> _Direction A_: Reproduce the contract clauses on exclusivity and non-competition below word for word, in full.

1.4 Exclusivity. Manufacturer shall not manufacture, package, market or sell any finished Product, or any WIP, component, subassembly, assembly or print engine unique to any finished Product, to or for any Person, anywhere in the world, other than to Zebra or Zebra’s Affiliates.

 

1.5 Non-competition. Manufacturer acknowledges that Zebra possesses valuable Confidential Information, Technology and Intellectual Property Rights related to the Products, that Zebra derives significant competitive advantage from the foregoing, that Manufacturer will be exposed to Zebra’s Confidential Information and Technology in connection with its obligations under this Agreement and that money damages are insufficient to protect Zebra’s interest in its Confidential Information, Technology and Intellectual Property Rights. Manufacturer further acknowledges that the scope of Zebra’s business is independent of location such that is not practical to limit the restrictions contained in this Section 1.5 to specific countries. Therefore, in order to protect Zebra’s rights in its Confidential Information, Technology and Intellectual Property Rights, and the value of Zebra’s business, to the extent permitted by applicable Laws, [*** Redacted] Manufacturer acknowledges that the restrictions contained in this Section 1.5 are reasonable in all respects, necessary to protect Zebra’s Confidential Information, Technology and Intellectual Property Rights, constitute a material inducement of Zebra to enter into this Agreement and that, without such protection, Zebra’s competitive advantage would be materially adversely affected. If, at the time of enforcement of these provisions, a court or arbitrator’s award permitted by Section 9.5a holds that the restrictions stated in this Section 1.5 are unreasonable under circumstances then existing, the parties agree that the maximum period, scope or geographical area reasonable under such circumstances shall be substituted for the stated period, scope or area.

> _Direction B_: In the records, copy out the lines between the one holding "Viewport: 700px width, 484px" and the one holding "Action: click(x=552, y=108)", inclusive, character for character.

> _Data_:
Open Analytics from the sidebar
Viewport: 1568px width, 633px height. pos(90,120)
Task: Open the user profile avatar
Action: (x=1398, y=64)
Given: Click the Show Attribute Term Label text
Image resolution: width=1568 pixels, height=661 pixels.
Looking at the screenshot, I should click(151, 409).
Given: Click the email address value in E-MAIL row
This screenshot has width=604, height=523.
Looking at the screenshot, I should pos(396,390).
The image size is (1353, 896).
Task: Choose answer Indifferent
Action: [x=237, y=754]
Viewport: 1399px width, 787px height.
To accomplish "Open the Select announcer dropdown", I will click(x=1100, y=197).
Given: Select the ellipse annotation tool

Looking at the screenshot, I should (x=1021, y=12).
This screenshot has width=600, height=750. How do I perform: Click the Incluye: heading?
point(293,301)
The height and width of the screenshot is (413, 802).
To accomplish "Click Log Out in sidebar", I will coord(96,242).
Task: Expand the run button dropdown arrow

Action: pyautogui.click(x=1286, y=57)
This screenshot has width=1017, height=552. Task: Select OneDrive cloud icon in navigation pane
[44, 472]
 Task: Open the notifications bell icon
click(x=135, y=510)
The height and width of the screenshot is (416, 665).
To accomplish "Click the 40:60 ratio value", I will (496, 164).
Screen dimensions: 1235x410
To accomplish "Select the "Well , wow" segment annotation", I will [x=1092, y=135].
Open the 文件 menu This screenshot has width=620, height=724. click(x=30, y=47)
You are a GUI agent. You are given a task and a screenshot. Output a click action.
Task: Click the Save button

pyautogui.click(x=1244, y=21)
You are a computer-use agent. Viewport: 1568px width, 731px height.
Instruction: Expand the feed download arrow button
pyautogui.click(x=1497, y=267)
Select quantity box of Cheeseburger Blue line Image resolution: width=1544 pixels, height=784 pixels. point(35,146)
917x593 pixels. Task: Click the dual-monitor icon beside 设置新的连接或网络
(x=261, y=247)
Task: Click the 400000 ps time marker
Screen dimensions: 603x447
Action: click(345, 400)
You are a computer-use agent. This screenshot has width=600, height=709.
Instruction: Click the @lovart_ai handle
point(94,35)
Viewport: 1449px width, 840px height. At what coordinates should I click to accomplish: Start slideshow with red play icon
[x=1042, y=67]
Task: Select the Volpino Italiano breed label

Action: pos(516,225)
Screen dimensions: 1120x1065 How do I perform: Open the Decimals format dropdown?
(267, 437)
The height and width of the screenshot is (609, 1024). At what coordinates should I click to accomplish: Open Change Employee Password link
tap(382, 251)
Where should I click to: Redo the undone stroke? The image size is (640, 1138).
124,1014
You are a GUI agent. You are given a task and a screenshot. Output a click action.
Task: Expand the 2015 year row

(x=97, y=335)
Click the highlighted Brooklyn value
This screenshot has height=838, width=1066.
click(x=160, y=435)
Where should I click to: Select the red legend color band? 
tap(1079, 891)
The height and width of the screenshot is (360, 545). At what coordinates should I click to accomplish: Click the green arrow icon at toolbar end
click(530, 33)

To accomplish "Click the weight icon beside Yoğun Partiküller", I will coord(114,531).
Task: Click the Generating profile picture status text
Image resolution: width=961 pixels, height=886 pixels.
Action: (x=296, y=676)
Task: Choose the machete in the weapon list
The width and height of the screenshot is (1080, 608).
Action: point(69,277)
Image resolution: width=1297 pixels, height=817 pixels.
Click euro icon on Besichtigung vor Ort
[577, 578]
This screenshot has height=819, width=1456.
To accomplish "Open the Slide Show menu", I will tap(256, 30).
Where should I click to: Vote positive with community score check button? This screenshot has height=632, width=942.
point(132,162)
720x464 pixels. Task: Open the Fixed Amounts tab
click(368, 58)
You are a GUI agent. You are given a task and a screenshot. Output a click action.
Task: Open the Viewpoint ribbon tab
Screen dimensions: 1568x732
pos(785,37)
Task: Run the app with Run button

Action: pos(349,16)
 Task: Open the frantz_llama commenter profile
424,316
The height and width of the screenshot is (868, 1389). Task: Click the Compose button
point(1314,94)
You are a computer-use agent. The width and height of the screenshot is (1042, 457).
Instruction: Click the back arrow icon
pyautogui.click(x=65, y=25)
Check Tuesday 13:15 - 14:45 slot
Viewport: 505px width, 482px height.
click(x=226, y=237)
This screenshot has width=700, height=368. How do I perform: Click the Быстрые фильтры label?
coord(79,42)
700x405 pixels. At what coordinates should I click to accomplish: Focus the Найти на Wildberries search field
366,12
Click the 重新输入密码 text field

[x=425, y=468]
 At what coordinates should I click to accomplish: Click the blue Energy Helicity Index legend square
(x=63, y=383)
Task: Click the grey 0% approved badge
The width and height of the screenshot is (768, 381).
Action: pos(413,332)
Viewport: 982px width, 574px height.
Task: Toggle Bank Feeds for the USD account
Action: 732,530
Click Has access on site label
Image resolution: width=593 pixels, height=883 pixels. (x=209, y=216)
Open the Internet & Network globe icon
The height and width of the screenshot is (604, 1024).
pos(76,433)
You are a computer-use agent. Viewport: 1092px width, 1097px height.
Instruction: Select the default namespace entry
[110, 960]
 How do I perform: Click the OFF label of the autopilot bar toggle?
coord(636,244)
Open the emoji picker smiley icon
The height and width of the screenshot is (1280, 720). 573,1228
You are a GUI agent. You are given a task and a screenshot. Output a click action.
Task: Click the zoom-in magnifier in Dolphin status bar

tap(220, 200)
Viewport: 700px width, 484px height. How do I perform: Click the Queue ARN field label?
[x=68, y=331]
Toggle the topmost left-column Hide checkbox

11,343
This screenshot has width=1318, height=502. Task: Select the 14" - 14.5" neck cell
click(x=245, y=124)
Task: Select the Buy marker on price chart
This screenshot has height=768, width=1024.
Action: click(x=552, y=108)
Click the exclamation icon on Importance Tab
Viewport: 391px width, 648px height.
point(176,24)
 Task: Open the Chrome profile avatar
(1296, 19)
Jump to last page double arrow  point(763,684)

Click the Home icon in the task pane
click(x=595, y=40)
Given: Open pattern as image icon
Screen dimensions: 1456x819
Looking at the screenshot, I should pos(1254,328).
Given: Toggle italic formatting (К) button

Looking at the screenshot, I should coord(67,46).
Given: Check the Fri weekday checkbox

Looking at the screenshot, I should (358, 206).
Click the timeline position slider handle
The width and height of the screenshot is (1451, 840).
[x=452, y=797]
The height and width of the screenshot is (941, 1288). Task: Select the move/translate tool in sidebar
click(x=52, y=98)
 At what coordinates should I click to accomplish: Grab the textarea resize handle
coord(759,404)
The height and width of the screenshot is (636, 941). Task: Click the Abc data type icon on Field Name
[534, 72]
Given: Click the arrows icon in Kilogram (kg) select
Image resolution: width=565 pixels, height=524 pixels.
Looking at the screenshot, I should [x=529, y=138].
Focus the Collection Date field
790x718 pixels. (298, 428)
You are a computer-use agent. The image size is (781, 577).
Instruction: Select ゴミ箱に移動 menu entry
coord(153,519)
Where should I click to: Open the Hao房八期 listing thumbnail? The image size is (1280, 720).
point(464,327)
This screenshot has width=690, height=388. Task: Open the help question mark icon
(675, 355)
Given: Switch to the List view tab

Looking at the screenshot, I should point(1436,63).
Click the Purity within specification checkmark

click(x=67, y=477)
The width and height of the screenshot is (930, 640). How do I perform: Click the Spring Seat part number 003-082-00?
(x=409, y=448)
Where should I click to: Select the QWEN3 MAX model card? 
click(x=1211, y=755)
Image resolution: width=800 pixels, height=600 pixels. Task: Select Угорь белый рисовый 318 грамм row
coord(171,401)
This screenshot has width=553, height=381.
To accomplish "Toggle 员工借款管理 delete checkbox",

> _Written answer A_:
1.4 Exclusivity. Manufacturer shall not manufacture, package, market or sell any finished Product, or any WIP, component, subassembly, assembly or print engine unique to any finished Product, to or for any Person, anywhere in the world, other than to Zebra or Zebra’s Affiliates.

 

1.5 Non-competition. Manufacturer acknowledges that Zebra possesses valuable Confidential Information, Technology and Intellectual Property Rights related to the Products, that Zebra derives significant competitive advantage from the foregoing, that Manufacturer will be exposed to Zebra’s Confidential Information and Technology in connection with its obligations under this Agreement and that money damages are insufficient to protect Zebra’s interest in its Confidential Information, Technology and Intellectual Property Rights. Manufacturer further acknowledges that the scope of Zebra’s business is independent of location such that is not practical to limit the restrictions contained in this Section 1.5 to specific countries. Therefore, in order to protect Zebra’s rights in its Confidential Information, Technology and Intellectual Property Rights, and the value of Zebra’s business, to the extent permitted by applicable Laws, [*** Redacted] Manufacturer acknowledges that the restrictions contained in this Section 1.5 are reasonable in all respects, necessary to protect Zebra’s Confidential Information, Technology and Intellectual Property Rights, constitute a material inducement of Zebra to enter into this Agreement and that, without such protection, Zebra’s competitive advantage would be materially adversely affected. If, at the time of enforcement of these provisions, a court or arbitrator’s award permitted by Section 9.5a holds that the restrictions stated in this Section 1.5 are unreasonable under circumstances then existing, the parties agree that the maximum period, scope or geographical area reasonable under such circumstances shall be substituted for the stated period, scope or area.

> _Written answer B_:
Viewport: 700px width, 484px height. How do I perform: Click the Queue ARN field label?
[x=68, y=331]
Toggle the topmost left-column Hide checkbox

11,343
This screenshot has width=1318, height=502. Task: Select the 14" - 14.5" neck cell
click(x=245, y=124)
Task: Select the Buy marker on price chart
This screenshot has height=768, width=1024.
Action: click(x=552, y=108)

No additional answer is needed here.